+++ Data extract

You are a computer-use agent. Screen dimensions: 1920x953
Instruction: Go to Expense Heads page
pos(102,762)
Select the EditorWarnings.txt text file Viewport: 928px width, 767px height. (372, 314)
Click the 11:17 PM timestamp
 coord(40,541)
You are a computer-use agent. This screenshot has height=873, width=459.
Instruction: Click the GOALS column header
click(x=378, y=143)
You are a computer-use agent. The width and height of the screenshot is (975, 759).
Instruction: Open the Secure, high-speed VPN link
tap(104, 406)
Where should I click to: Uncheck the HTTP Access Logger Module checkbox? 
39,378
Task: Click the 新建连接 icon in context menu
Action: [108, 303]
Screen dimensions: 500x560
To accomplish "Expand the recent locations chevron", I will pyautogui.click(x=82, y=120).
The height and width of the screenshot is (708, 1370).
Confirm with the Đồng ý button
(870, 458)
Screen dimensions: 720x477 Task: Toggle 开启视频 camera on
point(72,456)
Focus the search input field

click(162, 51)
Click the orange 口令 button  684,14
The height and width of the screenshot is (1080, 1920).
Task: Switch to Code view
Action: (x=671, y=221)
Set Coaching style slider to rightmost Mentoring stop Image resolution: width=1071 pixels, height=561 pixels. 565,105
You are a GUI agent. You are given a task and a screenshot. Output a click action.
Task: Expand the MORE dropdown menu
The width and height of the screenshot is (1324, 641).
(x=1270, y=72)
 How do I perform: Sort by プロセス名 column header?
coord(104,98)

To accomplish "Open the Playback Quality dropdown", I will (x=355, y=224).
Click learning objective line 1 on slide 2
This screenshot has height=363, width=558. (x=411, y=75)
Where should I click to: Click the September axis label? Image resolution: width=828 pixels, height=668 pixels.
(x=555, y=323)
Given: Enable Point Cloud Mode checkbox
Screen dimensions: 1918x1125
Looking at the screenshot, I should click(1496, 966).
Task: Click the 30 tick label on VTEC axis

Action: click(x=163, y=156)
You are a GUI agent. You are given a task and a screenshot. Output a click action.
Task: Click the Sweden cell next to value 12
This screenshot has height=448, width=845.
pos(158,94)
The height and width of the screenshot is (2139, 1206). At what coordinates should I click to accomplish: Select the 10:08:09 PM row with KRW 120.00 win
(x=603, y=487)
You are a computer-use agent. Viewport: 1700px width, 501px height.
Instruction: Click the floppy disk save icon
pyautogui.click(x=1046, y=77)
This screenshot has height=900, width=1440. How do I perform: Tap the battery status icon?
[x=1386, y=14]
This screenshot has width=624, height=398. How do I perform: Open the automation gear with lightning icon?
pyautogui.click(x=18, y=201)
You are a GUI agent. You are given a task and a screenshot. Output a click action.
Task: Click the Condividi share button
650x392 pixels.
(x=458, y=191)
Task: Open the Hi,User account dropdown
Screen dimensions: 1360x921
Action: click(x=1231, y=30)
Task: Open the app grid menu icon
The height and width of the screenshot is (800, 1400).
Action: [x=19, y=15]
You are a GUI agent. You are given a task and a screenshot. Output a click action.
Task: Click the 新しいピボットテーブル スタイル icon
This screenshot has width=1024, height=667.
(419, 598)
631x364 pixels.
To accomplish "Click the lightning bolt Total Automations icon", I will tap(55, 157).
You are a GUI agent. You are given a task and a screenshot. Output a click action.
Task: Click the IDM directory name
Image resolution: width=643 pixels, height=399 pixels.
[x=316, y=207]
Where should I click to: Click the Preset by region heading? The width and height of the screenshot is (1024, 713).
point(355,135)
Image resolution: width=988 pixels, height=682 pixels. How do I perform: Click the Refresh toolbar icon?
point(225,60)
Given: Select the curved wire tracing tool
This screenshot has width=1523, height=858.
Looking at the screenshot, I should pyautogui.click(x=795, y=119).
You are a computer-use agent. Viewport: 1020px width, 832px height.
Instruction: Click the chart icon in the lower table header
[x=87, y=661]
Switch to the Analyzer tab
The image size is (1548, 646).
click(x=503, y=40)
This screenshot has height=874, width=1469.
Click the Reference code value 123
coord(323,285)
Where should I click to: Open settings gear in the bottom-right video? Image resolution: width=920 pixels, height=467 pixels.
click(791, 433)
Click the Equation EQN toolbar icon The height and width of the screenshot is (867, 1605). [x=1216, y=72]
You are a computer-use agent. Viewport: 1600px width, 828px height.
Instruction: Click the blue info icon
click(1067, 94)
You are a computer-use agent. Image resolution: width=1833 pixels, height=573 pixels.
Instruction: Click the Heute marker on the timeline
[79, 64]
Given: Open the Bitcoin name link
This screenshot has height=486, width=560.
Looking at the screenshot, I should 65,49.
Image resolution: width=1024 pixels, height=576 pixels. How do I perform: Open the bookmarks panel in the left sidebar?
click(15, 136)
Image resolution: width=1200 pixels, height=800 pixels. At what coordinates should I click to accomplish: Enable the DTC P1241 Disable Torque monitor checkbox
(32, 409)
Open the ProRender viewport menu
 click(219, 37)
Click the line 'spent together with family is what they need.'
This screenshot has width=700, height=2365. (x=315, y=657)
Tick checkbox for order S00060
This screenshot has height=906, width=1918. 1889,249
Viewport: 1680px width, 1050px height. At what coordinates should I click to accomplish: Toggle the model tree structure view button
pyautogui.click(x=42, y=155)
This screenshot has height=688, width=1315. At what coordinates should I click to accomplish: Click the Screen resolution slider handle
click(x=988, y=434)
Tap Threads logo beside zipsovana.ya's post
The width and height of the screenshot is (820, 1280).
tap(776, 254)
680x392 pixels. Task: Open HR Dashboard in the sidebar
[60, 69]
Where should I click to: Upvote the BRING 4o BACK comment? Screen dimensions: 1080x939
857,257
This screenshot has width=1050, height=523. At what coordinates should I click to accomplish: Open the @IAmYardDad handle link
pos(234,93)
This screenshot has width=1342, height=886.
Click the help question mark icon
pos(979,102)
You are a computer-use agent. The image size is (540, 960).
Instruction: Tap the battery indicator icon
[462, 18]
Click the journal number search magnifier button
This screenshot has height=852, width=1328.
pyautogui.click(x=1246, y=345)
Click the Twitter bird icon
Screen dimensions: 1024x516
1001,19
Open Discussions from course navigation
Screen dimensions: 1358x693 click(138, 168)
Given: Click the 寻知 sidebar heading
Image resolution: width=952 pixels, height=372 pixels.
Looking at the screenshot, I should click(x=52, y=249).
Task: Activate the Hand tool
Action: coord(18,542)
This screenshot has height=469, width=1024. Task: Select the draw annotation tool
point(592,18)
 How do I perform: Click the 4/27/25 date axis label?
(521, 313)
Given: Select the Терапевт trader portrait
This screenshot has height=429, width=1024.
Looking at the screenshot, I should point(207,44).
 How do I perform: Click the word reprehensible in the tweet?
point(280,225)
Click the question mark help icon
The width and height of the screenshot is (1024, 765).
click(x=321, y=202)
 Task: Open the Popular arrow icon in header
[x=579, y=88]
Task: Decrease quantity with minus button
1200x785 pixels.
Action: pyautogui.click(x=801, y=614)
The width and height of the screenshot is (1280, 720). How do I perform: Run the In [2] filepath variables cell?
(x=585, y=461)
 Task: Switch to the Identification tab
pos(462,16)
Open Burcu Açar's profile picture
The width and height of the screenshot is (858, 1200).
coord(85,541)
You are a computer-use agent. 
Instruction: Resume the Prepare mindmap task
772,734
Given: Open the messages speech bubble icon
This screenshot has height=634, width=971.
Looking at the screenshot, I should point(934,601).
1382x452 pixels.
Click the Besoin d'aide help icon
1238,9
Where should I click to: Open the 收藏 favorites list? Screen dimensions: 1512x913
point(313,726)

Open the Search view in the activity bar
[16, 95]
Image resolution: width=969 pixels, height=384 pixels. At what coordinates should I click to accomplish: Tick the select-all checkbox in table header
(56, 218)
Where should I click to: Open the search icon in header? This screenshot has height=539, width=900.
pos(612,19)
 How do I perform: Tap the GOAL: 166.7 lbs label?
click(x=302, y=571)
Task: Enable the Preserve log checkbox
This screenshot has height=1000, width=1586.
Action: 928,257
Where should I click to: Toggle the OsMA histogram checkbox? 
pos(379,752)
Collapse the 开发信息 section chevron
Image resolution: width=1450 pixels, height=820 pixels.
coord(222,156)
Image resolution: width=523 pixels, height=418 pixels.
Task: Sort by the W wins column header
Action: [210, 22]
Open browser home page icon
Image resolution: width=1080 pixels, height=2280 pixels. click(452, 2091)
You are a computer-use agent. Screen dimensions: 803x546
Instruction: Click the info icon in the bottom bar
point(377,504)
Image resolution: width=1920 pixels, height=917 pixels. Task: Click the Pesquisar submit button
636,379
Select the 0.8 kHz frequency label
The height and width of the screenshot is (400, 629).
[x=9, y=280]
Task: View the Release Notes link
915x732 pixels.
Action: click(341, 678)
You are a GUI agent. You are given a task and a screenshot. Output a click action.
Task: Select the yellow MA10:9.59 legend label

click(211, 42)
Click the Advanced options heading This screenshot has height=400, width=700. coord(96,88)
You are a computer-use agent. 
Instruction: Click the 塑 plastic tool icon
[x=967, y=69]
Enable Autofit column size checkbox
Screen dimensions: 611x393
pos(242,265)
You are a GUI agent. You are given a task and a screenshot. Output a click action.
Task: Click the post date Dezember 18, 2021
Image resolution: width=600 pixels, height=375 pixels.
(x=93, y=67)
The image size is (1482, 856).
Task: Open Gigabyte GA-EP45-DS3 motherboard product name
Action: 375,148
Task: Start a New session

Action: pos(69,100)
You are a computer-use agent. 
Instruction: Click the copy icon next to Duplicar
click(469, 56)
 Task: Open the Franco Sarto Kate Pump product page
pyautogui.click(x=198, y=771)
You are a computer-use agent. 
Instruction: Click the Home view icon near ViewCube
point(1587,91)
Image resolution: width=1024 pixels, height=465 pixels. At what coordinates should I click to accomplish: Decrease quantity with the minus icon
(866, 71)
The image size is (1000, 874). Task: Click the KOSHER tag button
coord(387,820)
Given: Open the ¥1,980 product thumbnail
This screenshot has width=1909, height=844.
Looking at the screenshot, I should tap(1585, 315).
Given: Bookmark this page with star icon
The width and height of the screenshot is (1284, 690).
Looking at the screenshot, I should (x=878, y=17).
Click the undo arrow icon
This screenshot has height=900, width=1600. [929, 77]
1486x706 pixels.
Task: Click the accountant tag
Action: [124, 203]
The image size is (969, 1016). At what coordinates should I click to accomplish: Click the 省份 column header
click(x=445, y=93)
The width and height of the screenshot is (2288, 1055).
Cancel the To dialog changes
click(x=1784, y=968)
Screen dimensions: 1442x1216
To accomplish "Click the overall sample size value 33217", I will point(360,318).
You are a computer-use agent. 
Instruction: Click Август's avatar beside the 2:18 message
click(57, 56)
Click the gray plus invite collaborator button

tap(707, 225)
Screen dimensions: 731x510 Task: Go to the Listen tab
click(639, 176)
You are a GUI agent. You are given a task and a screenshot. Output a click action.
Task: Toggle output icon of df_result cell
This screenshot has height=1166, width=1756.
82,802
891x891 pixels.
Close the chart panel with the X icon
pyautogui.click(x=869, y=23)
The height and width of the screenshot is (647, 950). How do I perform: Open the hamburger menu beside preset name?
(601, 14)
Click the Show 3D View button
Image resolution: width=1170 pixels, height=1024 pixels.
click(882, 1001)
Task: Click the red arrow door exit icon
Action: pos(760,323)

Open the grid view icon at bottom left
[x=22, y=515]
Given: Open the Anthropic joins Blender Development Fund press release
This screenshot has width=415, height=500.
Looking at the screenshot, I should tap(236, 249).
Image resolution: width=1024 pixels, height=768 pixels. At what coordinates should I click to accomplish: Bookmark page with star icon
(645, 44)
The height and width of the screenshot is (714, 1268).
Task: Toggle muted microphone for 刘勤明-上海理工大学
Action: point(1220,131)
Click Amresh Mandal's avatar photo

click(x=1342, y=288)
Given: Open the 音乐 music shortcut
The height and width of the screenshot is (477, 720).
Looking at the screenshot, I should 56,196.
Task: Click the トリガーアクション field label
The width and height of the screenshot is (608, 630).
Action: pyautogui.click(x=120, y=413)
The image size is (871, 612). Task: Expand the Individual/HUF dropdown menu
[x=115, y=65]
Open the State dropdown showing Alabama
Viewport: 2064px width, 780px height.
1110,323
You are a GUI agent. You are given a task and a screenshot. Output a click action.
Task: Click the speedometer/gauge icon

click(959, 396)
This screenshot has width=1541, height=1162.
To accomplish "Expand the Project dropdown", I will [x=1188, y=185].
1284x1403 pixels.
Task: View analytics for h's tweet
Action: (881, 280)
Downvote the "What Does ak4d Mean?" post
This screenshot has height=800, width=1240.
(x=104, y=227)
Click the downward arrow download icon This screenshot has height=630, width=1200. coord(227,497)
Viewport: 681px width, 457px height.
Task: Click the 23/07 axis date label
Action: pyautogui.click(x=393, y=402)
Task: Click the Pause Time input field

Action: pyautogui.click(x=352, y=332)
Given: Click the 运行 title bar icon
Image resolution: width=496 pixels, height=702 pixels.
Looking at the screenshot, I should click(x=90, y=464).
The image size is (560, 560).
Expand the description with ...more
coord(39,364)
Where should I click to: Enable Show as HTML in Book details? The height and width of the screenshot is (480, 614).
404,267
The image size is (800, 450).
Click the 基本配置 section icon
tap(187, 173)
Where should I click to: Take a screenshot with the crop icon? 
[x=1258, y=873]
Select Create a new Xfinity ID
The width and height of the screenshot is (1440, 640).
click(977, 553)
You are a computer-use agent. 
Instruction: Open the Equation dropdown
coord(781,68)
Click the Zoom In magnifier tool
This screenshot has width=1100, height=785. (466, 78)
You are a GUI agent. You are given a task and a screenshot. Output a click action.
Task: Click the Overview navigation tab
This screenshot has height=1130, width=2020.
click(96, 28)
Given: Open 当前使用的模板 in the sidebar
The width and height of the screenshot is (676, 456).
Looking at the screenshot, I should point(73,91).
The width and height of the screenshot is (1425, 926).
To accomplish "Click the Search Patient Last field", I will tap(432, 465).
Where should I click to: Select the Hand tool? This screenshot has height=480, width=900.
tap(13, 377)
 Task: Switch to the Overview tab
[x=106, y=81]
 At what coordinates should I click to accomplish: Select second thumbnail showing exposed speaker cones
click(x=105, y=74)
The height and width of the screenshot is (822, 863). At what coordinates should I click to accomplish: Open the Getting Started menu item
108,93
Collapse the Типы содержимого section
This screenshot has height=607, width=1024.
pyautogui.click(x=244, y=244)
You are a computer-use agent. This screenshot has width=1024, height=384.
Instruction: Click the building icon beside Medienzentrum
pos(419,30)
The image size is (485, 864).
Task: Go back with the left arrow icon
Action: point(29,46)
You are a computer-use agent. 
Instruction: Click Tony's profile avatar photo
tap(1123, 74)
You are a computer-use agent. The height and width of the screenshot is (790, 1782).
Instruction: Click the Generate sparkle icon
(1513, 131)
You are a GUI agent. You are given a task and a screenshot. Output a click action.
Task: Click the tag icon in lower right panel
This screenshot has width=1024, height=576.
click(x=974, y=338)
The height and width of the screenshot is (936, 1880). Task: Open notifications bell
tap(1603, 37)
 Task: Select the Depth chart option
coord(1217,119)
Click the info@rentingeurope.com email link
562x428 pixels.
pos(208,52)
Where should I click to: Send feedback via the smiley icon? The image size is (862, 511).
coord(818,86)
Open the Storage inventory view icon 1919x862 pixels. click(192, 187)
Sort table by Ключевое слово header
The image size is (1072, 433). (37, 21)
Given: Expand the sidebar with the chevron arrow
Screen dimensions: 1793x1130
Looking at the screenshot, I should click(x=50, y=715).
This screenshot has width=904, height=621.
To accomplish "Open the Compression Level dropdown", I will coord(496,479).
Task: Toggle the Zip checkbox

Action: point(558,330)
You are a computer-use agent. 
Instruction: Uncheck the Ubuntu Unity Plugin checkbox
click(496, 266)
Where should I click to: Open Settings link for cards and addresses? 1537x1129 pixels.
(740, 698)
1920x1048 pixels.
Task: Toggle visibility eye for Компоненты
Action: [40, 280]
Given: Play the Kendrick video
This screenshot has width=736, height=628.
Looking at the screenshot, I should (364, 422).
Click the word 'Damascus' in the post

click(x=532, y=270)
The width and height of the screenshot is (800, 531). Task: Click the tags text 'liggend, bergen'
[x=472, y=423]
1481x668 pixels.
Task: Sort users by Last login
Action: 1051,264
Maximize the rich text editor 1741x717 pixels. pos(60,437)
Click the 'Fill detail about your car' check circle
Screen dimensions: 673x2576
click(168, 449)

++++++

-- What the task requires --
From the entries above, select each line containing the string "chevron".

-- Task solution --
To accomplish "Expand the recent locations chevron", I will pyautogui.click(x=82, y=120).
Collapse the 开发信息 section chevron
Given: Expand the sidebar with the chevron arrow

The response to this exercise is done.